8 Replies Latest reply on Jun 30, 2016 9:10 AM by jyi

    PI OPC HDA Browsing Error

    00112709

      Dear All,

       

      If somebody know my issue, please give me a hand...

       

      We would like to retrieve PI data via OPC HDA server.

      PI OPC HDA Tool could connect to PI server via SDK,

      however error occurred while browsing  item.

      The error code is "80040005".

       

      Test environment is as follows;

      1. PC1(WORKGROUP) : PI Server

      2. PC2 (Office Domain)  : OPC HDA Server + PI OPC HDA Tool

       

      If the network of PC2 changed from office domain to workgroup,

      PI OPC HDA Tool could browse.

      However this network is not good in terms of development environment.

       

      Thus, we would like to PC2 which joined office domain and browse item.

      What setting is needed more??

       

      Best Regards,

        • Re: PI OPC HDA Browsing Error
          bpayne

          Hello Mitsutoshi,

           

          DCOM errors can be one of the most difficult issues to resolve sometimes because you have so many variables related to security. One thing I always try is set up an identical local admin user on both server/client machines and runas this user and see if this allows a connection and read/writes. Here is a recent link that may be helpful as well: DCOM Security and Configuration

          1 of 1 people found this helpful
            • Re: PI OPC HDA Browsing Error
              00112709

              Dear Mr.Butch,

               

              Thank you for your reply.

               

              I think DCOM configuration is not related to this issue.

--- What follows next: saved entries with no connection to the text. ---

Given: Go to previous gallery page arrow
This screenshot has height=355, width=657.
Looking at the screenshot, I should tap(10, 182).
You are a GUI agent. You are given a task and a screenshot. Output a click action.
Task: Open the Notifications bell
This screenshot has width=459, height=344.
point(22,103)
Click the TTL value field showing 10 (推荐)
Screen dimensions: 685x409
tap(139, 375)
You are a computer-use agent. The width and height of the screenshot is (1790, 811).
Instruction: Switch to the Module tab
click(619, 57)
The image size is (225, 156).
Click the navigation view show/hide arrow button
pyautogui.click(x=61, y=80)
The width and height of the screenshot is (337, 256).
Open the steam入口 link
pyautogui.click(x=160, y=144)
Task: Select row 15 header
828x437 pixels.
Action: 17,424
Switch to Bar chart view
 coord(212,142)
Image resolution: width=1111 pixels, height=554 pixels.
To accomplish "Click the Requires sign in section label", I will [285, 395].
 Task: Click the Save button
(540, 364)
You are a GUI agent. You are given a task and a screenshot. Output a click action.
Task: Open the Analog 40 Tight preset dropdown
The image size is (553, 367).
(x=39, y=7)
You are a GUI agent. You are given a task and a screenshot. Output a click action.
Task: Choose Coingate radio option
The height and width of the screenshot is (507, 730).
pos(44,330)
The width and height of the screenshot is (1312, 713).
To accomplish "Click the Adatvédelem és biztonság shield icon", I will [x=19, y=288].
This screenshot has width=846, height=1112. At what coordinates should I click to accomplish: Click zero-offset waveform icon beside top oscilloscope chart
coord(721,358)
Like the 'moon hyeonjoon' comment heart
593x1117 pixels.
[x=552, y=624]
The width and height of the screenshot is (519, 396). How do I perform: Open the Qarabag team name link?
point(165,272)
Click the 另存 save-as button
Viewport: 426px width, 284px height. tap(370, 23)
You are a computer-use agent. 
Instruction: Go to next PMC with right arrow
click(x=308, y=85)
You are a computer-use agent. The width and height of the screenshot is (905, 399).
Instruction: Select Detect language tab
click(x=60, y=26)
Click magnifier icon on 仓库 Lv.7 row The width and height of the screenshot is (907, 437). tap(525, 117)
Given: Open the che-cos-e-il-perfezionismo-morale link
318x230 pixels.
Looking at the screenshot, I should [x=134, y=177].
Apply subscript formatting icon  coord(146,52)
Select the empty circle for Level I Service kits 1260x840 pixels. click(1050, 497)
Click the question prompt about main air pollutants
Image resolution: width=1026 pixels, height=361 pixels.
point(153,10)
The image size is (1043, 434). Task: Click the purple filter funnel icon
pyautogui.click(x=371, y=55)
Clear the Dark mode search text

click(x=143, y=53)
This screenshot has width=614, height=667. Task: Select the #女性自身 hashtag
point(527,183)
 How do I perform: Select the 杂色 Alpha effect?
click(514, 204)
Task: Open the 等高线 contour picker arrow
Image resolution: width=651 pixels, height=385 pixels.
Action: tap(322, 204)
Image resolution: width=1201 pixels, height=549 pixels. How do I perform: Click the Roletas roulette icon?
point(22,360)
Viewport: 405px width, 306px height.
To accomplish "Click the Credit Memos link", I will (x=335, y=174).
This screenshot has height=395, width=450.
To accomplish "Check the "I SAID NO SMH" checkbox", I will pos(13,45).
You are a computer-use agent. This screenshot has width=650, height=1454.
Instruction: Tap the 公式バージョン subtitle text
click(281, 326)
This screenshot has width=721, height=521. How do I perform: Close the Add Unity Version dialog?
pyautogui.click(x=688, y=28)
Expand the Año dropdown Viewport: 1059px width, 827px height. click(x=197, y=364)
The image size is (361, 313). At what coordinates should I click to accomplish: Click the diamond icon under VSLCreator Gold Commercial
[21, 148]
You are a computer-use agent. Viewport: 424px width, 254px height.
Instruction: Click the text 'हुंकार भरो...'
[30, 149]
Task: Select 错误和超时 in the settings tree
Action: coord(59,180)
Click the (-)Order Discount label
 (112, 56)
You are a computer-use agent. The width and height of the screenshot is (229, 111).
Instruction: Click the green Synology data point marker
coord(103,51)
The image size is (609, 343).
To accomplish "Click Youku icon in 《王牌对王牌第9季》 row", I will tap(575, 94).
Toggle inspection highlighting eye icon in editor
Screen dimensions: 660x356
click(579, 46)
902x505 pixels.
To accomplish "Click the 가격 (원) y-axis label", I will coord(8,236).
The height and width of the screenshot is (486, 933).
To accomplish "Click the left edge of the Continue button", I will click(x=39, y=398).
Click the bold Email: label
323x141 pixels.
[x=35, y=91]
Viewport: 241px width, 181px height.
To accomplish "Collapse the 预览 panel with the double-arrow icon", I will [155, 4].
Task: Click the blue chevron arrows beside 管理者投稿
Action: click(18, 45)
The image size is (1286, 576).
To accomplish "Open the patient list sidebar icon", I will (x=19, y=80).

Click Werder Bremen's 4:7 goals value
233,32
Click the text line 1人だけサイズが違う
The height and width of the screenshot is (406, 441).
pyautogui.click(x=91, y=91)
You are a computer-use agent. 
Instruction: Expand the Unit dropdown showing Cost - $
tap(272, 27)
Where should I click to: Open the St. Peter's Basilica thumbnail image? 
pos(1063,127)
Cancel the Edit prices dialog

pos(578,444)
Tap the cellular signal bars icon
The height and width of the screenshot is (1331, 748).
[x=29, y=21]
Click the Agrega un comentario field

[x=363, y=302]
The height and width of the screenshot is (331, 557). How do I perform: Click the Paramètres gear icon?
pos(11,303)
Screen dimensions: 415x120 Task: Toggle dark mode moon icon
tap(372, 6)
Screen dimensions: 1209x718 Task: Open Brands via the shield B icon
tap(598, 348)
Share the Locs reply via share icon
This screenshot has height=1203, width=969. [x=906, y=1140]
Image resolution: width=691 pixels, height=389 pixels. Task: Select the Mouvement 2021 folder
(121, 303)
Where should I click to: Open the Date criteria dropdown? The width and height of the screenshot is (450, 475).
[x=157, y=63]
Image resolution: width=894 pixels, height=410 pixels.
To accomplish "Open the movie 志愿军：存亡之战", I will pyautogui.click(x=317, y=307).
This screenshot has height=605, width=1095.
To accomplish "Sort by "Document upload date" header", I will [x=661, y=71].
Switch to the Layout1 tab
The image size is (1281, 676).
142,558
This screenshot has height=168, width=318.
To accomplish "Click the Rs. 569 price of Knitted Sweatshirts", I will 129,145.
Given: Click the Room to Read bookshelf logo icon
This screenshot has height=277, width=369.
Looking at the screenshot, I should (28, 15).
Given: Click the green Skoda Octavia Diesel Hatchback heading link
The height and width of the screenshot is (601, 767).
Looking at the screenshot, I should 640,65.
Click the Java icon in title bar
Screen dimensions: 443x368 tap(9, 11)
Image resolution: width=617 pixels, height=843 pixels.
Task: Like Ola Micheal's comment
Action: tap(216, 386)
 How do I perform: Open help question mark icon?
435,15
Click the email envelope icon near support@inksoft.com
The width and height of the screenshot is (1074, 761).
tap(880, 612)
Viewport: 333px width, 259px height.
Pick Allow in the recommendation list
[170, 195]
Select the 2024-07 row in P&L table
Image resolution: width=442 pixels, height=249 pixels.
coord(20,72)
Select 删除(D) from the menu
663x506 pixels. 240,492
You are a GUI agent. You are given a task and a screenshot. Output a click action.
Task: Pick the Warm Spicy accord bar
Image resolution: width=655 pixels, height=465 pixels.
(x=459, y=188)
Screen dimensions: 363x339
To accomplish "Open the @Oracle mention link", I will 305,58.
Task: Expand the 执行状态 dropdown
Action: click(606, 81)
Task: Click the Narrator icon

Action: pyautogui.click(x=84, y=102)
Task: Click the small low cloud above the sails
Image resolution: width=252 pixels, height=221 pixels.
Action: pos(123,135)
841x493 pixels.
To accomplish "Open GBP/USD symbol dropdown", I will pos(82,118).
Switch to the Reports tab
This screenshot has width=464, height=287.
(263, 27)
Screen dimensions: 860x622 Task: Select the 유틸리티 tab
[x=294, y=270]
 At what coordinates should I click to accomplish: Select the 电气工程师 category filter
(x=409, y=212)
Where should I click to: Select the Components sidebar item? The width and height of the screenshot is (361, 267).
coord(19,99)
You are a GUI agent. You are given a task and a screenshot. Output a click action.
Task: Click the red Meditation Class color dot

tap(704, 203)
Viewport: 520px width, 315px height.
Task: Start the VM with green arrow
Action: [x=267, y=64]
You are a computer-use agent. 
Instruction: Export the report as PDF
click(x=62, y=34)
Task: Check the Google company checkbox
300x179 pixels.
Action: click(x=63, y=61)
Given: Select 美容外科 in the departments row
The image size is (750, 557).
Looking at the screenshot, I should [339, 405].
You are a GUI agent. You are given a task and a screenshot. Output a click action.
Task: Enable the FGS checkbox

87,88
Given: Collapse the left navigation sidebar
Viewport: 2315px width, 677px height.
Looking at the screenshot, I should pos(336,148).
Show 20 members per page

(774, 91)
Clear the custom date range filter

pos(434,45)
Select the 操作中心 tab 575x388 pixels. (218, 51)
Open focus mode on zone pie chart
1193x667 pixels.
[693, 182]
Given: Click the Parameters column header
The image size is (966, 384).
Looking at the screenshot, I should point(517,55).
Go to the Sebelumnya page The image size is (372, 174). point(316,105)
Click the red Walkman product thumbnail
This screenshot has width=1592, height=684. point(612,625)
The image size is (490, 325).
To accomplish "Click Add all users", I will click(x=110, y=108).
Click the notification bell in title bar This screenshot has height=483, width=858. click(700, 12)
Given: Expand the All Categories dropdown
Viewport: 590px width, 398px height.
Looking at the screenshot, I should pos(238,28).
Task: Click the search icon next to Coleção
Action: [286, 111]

              DCOM configuration is necessary when OPC server and OPC client exists separately,

              but in my case, OPC server and OPC client exists on same PC.

               

              Best Regards,

                • Re: PI OPC HDA Browsing Error
                  gregor

                  Hello Mitsutoshi,

                   

                  OPC Server and client are on the same box but remote to the PI Data Archive and we must assume a Windows Integrated Security not being an authentication option. Please make sure you have a trust in place that allows PI OPC HDA Server to connect with an identity having read access.

                    • Re: PI OPC HDA Browsing Error
                      00112709

                      Hello Gregor,

                       

                      I appreciate your support.

                       

                      Your suggestion means that we should check trust setting again??

                       

                      We tried 2 pattern trust configuration.

                      1. Specified IP address and netmask

                      2. Specified PC name, domain, IP address and netmask

                      OPC HDA server could not browse items of PI server

                      although OPC HDA could connect to PI server by SDK in both cases.

                       

                      We think that  setting does not affect Windows authentication according to above result.

                       

                      Best  Regards,

                      • Re: PI OPC HDA Browsing Error
                        00112709

                        Dear Gregor,

                         

                        We have two additional question.

                         

                        1. >a Windows Integrated Security not being an authentication option

                            We use  PI user for trust.

                            Is Windows authentication related to this case even if we use PI user ?

                         

                        2.>an identity having read access

                           Where we can configure read access?

                           Security tab of each PI Point?

                          • Re: PI OPC HDA Browsing Error
                            gregor

                            Hello Mitsutoshi,

                             

                            Windows Integrated Security is only available if all machines involved into the communication are member of a domain or if in a cross domain environment, a domain trust allows authentication based on a Windows Principal. As soon as one of the machines involved is member of a workgroup, like in your case, the option to authenticate based on Windows Integrated Security is non existent.

                             

                            Please allow me to suggest you the learning video titled Windows Integrated Security (WIS) and our Security Recommendations. v2010 and PI Data Archive 2016 Security Configuration Guide.

                             

                            To add on what Siddhartha says, try creating a trust with just one limitation e.g. the OPC Server hosts IP address and grant piadmin user rights but just to see if PI Security is indeed the issue. Piadmin is the superuser for the PI Data Archive with unlimited access to all databases and objects. Using piadmin with trusts or mappings is "bad" practice and we strongly recommend against doing this. Please note that within the Security Settings, trusting piadmin user can be disable.

                             

                            Check with the PI Message log / PI Network Manager Statistics what credentials are used with the PI OPC HDA connection. PIWorld identity usually provides read access to the point configuration and point data but not to all items within Database Security and I believe that's what is causing your issue. Unless you plan writing to OPC items, read access should be just fine.

                    • Re: PI OPC HDA Browsing Error
                      srjhunjhunwala

                      Hello Mitsutoshi,

                       

                      How you have configured cross domain security I mean by having same local account and password on both the machines or Trust, this seems to be a security issue so test with a open trust and then configure accordingly.

                      • Re: PI OPC HDA Browsing Error
                        jyi

                        Hello,

                         

                        Without looking at PIPC Log and/or Windows Event log, we cannot fully rule out any possibilities.

                        More information is needed as the error code, "80040005", in my understanding is very generic.

                         

                        Read/Write of tags in bulk can be done using PI Builder.